194P
Personal and Social Network Characteristics As Predictors of Resident Role Model Status Within Therapeutic Communities
Methods: Fifty female residents of a prison-based TC were given a peer interaction log that included behaviors such as sending verbal affirmations and corrections to peers. Participants were asked to track peer interactions for a 12 hour period. Verbal affirmations and corrections were treated as a directed social network. UCINet was used to generate Freeman outdegree centrality for the networks of affirmations sent to peers and corrections sent to peers. Eigenvalue centrality, which counts residents who affirm more central members of the network as more central, was calculated for affirmations sent to peers. Two weeks after resident data was collected, staff members were surveyed about whether they considered participants to be role models, using a simple yes/no format. The yes answers were then summed to form a role model score. SPSS was used to complete a Poisson regression with this score as a dependent variable, with .10 set as the alpha level due to small sample size.

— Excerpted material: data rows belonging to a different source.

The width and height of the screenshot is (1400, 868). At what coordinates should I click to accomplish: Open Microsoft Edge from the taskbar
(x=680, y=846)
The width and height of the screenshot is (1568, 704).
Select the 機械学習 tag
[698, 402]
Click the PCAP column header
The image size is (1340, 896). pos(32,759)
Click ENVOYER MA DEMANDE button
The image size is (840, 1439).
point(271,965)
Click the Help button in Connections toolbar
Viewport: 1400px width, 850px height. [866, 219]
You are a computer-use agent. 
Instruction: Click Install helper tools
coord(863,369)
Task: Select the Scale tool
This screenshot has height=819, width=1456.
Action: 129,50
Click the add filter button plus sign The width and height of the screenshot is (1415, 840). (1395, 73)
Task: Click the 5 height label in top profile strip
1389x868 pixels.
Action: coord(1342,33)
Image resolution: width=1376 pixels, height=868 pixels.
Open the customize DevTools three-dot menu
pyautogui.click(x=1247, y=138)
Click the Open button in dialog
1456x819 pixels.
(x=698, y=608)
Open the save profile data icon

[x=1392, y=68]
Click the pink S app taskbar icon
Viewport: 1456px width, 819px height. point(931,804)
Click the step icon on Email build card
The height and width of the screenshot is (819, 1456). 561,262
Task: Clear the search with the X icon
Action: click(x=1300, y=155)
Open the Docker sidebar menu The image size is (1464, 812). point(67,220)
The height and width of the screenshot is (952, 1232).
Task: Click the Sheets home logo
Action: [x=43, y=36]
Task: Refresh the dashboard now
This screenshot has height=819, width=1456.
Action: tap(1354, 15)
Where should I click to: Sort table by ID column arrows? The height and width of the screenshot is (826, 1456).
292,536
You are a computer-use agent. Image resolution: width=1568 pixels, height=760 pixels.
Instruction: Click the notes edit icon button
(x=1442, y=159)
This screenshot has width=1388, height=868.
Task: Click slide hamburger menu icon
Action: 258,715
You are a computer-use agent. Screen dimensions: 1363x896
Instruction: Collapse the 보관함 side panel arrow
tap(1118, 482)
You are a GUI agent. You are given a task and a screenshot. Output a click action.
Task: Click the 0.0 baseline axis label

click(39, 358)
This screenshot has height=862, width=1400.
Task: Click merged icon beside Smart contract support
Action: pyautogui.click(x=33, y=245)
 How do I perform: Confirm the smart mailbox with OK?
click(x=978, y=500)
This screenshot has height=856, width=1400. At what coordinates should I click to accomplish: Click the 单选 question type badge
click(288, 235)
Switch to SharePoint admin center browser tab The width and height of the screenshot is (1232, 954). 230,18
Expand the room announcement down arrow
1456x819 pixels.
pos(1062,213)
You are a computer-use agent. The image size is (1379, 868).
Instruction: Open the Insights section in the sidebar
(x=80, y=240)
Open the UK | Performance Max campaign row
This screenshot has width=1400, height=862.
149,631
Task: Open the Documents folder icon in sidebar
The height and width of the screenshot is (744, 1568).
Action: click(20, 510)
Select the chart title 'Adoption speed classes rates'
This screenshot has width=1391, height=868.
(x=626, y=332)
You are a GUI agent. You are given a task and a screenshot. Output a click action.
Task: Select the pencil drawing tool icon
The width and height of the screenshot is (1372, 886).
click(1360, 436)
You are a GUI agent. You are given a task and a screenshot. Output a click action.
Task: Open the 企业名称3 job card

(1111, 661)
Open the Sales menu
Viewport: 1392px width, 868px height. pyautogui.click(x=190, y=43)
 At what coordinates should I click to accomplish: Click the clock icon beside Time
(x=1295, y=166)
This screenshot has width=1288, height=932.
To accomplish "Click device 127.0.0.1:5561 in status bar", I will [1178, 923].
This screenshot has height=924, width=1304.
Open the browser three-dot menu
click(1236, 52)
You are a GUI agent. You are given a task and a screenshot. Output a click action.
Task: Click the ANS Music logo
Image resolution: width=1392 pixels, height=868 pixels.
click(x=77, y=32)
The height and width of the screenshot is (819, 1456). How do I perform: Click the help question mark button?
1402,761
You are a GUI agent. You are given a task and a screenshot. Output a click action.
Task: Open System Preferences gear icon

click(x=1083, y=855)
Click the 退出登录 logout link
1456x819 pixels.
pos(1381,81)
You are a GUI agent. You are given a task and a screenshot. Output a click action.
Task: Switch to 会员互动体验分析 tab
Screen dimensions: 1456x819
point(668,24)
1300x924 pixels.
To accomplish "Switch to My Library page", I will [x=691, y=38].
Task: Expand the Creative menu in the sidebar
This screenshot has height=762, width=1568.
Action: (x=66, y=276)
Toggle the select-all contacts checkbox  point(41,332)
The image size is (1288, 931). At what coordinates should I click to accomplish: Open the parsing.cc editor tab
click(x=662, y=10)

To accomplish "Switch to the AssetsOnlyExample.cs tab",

Results: The number of corrections that residents gave to peers (Freeman outdegree centrality) positively predicted staff ratings of role model status (B = .227; p = .007). The number of affirmations that residents gave negatively predicted staff ratings of role model status (B = -.140; p= .017); this variable did not approach statistical significance until eigenvalue centrality was included. Eigenvalue centrality positively predicted staff ratings of role model status (B = 2.999, p = .051). Race, education, age and time from entry were not correlated with role model status.
Conclusions and Implications: TC staff judge residents as role models based on their actions within the community, rather than on demographics or seniority. When residents give more corrections to peers, more staff members see them as role models. This suggests that staff members may view the act of giving a correction as difficult and therefore evidence of role model status. Staff members are less likely to view residents as role models when they give more affirmations to peers. It is possible that this represents a Hawthorne effect, in which residents who are not role models put extra effort into sending affirmations because they are in a study. It is also possible that staff members are concerned that residents who are not role models may send affirmations as an attempt to curry favor with peers. Staff members view those residents who affirm peers who have themselves sent the most affirmations as role models. Further social network studies of TC processes are needed to determine whether these patterns are general.
References
De Leon, G. (2000). The therapeutic community: Theory, model, and method. New York, NY: Springer Publishing Company, Inc.
Perfas, F.B. (2012). Deconstructing the therapeutic community: A practice guide for professionals. North Charleston, SC: Create Space.